Riemann, looser génial et génie timide

    Derrière l’idée, il y a un homme.

    Si, ainsi qu’une grande partie de la population, vous avez étudié les mathématiques au lycée avant de passer à autre chose – et je pense à celles et ceux qui ont présenté un bac scientifique –, vous devez connaître une demi-douzaine de mathématiciens, guère plus. Pythagore, Thalès, Euler et Gauss, Descartes, Chasles, quelques habitués du banc de touche comme Varignon, ensuite, selon le professeur que vous avez eu, d’autres noms surgiront et disparaîtront aussi vite. Vous quitterez le secondaire avec l’impression que les mathématiques se sont arrêtées au XIXe siècle, qu’il s’agit de trucs de vieux qui sent la naphtaline et les visites chez grand-mère. De Bernhard Riemann, l’existence d’un outil que l’on retrouve dans nos téléphones, nos ordinateurs : L’intégrale de Riemann, laquelle permet la numérisation du son.
    Bernhard naît en 1826 à Breselenz, un bled perdu du royaume de Hanovre, État lointain et défunt d’une Allemagne à venir. Sa mère, hélas, décède alors qu’il est encore jeune et le laisse avec son père, pasteur luthérien, ses quatre sœurs et son frère. La famille est pauvre, le père gagne peu avec son ministère, mais ils sont logés dans le presbytère. Bernhard souffrira toute sa vie de privations, de carences et d’une enfance misérable. Cependant, il reçoit une éducation à domicile et fait rapidement montre d’un goût, d’un talent et d’un appétit pour les mathématiques. Il va au-delà des problèmes que lui propose son père et invente les siens qu’il cherche à résoudre avec ses propres moyens. Alors que Bernhard a 10 ans, son père engage alors un précepteur pour lui enseigner la géométrie et l’arithmétique. Voyant que son fils a du talent, le pasteur décide d’envoyer Bernhard, 14 ans, vivre chez sa grand-mère à Hanovre et poursuivre ses études au lycée. Mais elle décède deux ans plus tard et Bernhard poursuit sa scolarité, logé par un enseignant, à Lunenbourg, capitale déclinante, autrefois riche et prospère, de l’arrondissement.

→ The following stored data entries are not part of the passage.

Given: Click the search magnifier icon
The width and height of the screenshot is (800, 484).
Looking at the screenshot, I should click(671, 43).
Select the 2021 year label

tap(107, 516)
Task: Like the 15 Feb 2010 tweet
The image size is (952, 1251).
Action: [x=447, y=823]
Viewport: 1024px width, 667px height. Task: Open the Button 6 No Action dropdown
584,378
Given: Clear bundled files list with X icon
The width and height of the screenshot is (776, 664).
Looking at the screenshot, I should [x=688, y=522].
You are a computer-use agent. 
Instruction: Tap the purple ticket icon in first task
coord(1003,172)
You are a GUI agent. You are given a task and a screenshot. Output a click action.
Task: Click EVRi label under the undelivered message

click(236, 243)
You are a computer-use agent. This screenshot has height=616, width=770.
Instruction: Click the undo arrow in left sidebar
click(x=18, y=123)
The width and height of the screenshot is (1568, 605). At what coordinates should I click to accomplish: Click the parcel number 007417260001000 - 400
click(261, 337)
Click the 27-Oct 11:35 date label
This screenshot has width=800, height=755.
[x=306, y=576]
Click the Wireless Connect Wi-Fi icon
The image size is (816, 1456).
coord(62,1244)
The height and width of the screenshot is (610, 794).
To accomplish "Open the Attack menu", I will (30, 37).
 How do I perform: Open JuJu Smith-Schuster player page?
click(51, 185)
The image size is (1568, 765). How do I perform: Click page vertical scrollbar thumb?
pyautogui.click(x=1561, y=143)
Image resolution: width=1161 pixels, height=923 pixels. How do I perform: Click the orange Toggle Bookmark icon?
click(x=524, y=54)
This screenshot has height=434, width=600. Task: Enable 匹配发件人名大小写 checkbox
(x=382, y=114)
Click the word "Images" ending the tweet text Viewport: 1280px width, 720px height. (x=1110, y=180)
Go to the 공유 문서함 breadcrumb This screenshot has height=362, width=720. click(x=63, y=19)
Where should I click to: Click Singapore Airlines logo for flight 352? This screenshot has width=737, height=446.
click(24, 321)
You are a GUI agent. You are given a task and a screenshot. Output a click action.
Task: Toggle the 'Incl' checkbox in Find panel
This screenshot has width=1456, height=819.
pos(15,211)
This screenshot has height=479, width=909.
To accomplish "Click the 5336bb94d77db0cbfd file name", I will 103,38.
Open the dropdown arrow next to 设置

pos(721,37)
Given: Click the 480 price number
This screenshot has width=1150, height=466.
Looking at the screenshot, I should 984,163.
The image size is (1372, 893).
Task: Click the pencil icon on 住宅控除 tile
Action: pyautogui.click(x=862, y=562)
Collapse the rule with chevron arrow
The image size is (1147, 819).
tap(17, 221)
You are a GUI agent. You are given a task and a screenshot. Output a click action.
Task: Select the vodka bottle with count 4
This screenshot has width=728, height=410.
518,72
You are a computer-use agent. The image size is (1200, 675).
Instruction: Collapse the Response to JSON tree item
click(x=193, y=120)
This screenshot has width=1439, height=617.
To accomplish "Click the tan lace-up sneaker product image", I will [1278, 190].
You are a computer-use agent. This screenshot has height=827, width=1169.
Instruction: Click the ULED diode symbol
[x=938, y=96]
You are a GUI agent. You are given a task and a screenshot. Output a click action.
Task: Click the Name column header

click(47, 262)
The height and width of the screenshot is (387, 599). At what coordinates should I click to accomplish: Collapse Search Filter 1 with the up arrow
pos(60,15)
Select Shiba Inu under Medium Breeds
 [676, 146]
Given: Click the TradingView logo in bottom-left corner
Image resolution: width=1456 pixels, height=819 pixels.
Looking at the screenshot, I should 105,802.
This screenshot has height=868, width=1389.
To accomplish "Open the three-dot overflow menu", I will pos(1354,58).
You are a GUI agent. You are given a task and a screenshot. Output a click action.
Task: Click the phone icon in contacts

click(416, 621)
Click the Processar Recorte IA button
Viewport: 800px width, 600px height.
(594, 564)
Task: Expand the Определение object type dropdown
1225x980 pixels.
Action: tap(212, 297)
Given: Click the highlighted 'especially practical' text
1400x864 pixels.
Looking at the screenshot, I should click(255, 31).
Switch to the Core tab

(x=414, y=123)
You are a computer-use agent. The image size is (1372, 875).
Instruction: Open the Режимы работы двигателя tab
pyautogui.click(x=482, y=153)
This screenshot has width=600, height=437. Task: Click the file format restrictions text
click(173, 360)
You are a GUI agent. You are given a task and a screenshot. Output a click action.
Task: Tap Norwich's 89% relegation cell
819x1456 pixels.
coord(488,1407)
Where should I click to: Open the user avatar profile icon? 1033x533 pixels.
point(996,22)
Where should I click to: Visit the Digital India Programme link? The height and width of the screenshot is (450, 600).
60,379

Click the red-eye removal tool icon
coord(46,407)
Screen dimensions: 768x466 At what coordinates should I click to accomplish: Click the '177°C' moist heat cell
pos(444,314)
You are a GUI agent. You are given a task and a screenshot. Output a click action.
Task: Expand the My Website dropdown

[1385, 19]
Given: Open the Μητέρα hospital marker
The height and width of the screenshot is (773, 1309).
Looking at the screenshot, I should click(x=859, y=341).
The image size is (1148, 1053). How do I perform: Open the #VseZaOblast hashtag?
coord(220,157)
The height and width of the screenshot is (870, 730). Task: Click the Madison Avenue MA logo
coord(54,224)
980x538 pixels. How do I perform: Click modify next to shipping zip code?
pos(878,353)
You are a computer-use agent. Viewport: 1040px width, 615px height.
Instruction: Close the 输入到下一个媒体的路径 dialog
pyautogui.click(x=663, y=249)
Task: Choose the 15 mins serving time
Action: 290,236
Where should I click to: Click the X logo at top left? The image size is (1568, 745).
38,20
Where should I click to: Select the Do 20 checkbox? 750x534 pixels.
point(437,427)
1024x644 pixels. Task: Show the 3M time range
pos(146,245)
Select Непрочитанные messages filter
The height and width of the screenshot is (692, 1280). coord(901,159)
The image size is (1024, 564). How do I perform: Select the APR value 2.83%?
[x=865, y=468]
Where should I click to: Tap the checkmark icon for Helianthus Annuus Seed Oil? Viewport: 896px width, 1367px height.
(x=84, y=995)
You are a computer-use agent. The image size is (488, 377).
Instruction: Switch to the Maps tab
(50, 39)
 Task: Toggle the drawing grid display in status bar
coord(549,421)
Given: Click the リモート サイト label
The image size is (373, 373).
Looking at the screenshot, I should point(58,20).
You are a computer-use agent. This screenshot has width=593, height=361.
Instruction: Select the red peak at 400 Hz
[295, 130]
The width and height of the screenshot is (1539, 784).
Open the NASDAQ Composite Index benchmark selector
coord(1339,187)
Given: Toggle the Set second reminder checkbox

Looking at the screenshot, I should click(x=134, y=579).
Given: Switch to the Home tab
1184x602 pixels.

    Quand il arrive en cours, ses camarades se connaissent et se moque de lui, Bernhard, extrêmement timide, à du mal à se lier avec eux. Sa famille lui manque. Toujours, il est seul et trouve dans les mathématiques un espace d’expression et de confort que ne manquent pas de remarquer ses professeurs. L’un deux, Schmalfuss, lui ouvre sa bibliothèque personnelle, Bernhard entame avec la discipline un dialogue intime et intense. « Déjà à l’époque, c’était un mathématicien dont la richesse donnait à son professeur le sentiment d’être pauvre » écrit-il à un ami. Coincé entre sa vocation réelle et l’injonction paternelle, Bernhard s’obstine pourtant à suivre son inclination. Son perfectionnisme aigu se transforme en handicap et exaspère ses professeurs. Schmalfuss lui prête la Théorie des nombres d’Adrien-Marie Legendre, un ouvrage de 859 pages. Bernhard le lui rend après une semaine et déclare : « C’est un livre merveilleux, je le connais par cœur. »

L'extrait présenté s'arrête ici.